#
Running Parallel (MPI) jobs
If users want to run parallel jobs via a messaging passing interface (MPI), they need to inform the scheduler - this allows jobs to be efficiently spread over compute nodes to get the best possible performance. Using multiple CPU cores across multiple nodes is achieved by specifying the -N
or --nodes=<minnodes[-maxnodes]>
option - which requests a minimum (and optional maximum) number of nodes to allocate to the submitted job. If only the minnodes
count is specified - then this is used for both the minimum and maximum node count for the job.
--nodes=1-4
Example of how to request a minimum of 1 node and maximum of 4.
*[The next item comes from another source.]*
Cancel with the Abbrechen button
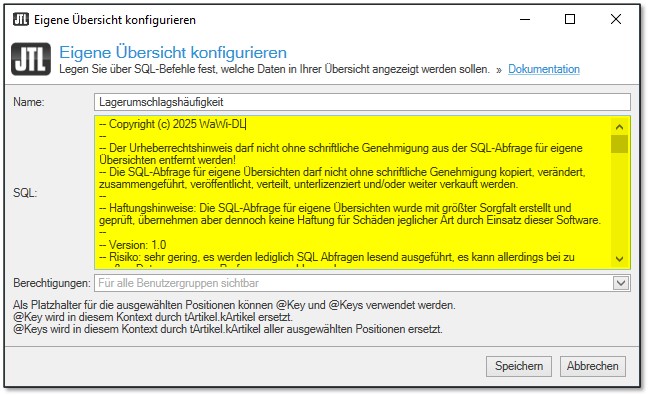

You can request multiple cores over multiple nodes using a combination of scheduler directives either in your job submission command or within your job script. Some of the following examples demonstrate how you can obtain cores across different resources;
--nodes=2 --ntasks=16
Requests 16 cores across 2 compute nodes
--nodes=2
Requests all available cores of 2 compute nodes
--ntasks=16
Requests 16 cores across any available compute nodes
For example, to use 64 CPU cores on the research environment for a single application, the instruction --ntasks=64
can be used. The following example shows launching the Intel Message-passing MPI benchmark across 64 cores on your research environment. This application is launched via the OpenMPI mpirun
command - the number of threads and list of hosts are automatically assembled by the scheduler and passed to the MPI at runtime. This jobscript loads the apps/imb
module before launching the application, which automatically loads the module for OpenMPI.
#!/bin/bash -l
#SBATCH -n 64
#SBATCH --job-name=imb
#SBATCH -D $HOME/
#SBATCH --output=imb.out.%j
module load apps/imb
mpirun --prefix $MPI_HOME \
IMB-MPI1
We can then submit the IMB job script to the scheduler, which will automatically determine which nodes to use:
[flight@chead1 (mycluster1) ~]$ sbatch imb.sh
Submitted batch job 1162
[flight@chead1 (mycluster1) ~]$ squeue
JOBID PARTITION NAME USER ST TIME NODES NODELIST(REASON)
1162 all imb centos R 0:01 8 ip-10-75-1-[42,45,62,67,105,178,233,250]
[flight@chead1 (mycluster1) ~]$ cat imb.out.1162
#------------------------------------------------------------
# Intel (R) MPI Benchmarks 4.0, MPI-1 part
#------------------------------------------------------------
# Date : Tue Aug 30 10:34:08 2016
# Machine : x86_64
# System : Linux
# Release : 3.10.0-327.28.3.el7.x86_64
# Version : #1 SMP Thu Aug 18 19:05:49 UTC 2016
# MPI Version : 3.0
# MPI Thread Environment:
#---------------------------------------------------
# Benchmarking PingPong
# #processes = 2
# ( 62 additional processes waiting in MPI_Barrier)
#---------------------------------------------------
#bytes #repetitions t[usec] Mbytes/sec
0 1000 3.17 0.00
1 1000 3.20 0.30
2 1000 3.18 0.60
4 1000 3.19 1.19
8 1000 3.26 2.34
16 1000 3.22 4.74
32 1000 3.22 9.47
64 1000 3.21 19.04
128 1000 3.22 37.92
256 1000 3.30 73.90
512 1000 3.41 143.15
1024 1000 3.55 275.36
2048 1000 3.75 521.04
4096 1000 10.09 387.14
8192 1000 11.12 702.51
16384 1000 12.06 1296.04
32768 1000 14.65 2133.32
65536 640 19.30 3238.72
131072 320 29.50 4236.83
262144 160 48.17 5189.77
524288 80 84.36 5926.88
1048576 40 157.40 6353.32
2097152 20 305.00 6557.31
4194304 10 675.20 5924.16
If you request more CPU cores than your research environment can accommodate, your job will wait in the queue.